Westerwelles Äußerungen zu sozialer Gerechtigkeit sind Phrasendrescherei

Zu den Äußerungen von Guido Westerwelle zur sozialen Gerechtigkeit erklärt der stellvertretende Fraktionsvorsitzende Joachim Poß:

Westerwelle hat Recht, wenn er feststellt, dass Gerechtigkeit mehr ist als Umverteilung. Leider ziehen er und seine Partei keine Schlüsse aus dieser Feststellung.

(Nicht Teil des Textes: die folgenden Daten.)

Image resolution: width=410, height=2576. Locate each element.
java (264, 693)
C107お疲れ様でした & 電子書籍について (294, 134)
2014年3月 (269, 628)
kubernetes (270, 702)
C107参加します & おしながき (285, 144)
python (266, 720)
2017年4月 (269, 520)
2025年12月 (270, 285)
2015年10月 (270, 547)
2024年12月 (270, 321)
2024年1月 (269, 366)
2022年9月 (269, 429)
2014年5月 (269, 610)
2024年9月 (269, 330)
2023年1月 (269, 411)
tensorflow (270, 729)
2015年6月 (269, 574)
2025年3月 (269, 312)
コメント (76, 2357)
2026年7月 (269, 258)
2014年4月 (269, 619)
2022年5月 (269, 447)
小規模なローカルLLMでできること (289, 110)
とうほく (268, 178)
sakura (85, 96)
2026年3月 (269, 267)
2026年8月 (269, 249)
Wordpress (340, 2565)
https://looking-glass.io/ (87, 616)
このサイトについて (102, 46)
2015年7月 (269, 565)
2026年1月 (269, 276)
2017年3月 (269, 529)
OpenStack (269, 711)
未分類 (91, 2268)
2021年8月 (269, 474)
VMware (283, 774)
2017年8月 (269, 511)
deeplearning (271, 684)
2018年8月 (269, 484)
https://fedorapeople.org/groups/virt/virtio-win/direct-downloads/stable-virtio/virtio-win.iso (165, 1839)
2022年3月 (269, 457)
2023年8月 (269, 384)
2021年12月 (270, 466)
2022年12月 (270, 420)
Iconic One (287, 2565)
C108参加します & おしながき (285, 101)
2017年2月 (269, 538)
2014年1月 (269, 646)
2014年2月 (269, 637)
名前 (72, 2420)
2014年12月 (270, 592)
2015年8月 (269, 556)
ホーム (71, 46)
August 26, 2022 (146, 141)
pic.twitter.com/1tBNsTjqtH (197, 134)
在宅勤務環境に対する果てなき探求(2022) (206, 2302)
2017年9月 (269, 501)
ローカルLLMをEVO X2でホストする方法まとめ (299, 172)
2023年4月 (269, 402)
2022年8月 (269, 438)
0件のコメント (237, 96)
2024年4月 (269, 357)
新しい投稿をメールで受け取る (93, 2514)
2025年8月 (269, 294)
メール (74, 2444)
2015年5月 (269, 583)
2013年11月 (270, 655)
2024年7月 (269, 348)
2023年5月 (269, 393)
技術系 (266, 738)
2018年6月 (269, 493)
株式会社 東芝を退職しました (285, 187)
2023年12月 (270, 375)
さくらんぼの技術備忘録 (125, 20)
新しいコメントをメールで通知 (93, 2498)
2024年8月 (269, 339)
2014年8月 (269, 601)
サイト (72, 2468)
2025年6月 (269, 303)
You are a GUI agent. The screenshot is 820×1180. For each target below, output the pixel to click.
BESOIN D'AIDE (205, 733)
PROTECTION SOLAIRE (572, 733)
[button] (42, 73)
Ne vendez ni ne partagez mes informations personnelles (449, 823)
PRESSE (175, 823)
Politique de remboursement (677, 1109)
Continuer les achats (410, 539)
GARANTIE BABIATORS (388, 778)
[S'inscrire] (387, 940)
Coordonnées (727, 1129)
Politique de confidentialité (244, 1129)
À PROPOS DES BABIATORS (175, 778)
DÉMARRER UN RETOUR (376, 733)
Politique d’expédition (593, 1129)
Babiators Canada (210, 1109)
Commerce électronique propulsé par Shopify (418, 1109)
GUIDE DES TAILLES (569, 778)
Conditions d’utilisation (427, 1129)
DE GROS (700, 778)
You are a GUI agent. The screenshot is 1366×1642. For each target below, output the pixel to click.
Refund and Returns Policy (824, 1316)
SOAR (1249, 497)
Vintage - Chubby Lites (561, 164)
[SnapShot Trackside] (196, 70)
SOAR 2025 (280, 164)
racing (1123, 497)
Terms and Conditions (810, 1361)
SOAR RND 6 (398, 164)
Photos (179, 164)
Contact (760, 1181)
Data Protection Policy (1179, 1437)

Westerwelle wirft wenige Monate vor der Bundestagswahl mit Worthülsen um sich und bleibt praktikable Antworten auf die drängenden Fragen nach Chancen- und Leistungsgerechtigkeit schuldig. Denn wenn persönlicher Aufstieg durch gute Bildung nicht vom Geldbeutel der Eltern abhängen soll, ist das mit zusätzlichen finanziellen Anstrengungen verbunden. Das findet in den schwarz-gelben Finanzplänen keinerlei Berücksichtigung.

Angesichts einer sich immer weiter öffnenden Schere zwischen Arm und Reich in Deutschland, ist das von Westerwelle geforderte Aufstiegsversprechen ohne eine gerechtere Besteuerung von Spitzenverdienern und Vermögenden nicht einlösbar. Vor allem, wenn gleichzeitig die Verschuldung der öffentlichen Haushalte zurückgeführt werden soll.

Die FDP will sich aus ihrem Panzer der sozialen Kälte befreien und an der Gerechtigkeitsdebatte teilnehmen. Es ist allerdings fragwürdig, was eine Partei dazu beisteuern kann, deren wesentlicher Beitrag zur Steuerpolitik aus einer milliardenschweren Subventionierung von Hoteliers besteht. Solange die FDP ihren steuerpolitischen Kurs nicht ändert, bleiben Westerwelles Äußerungen reine Phrasendrescherei.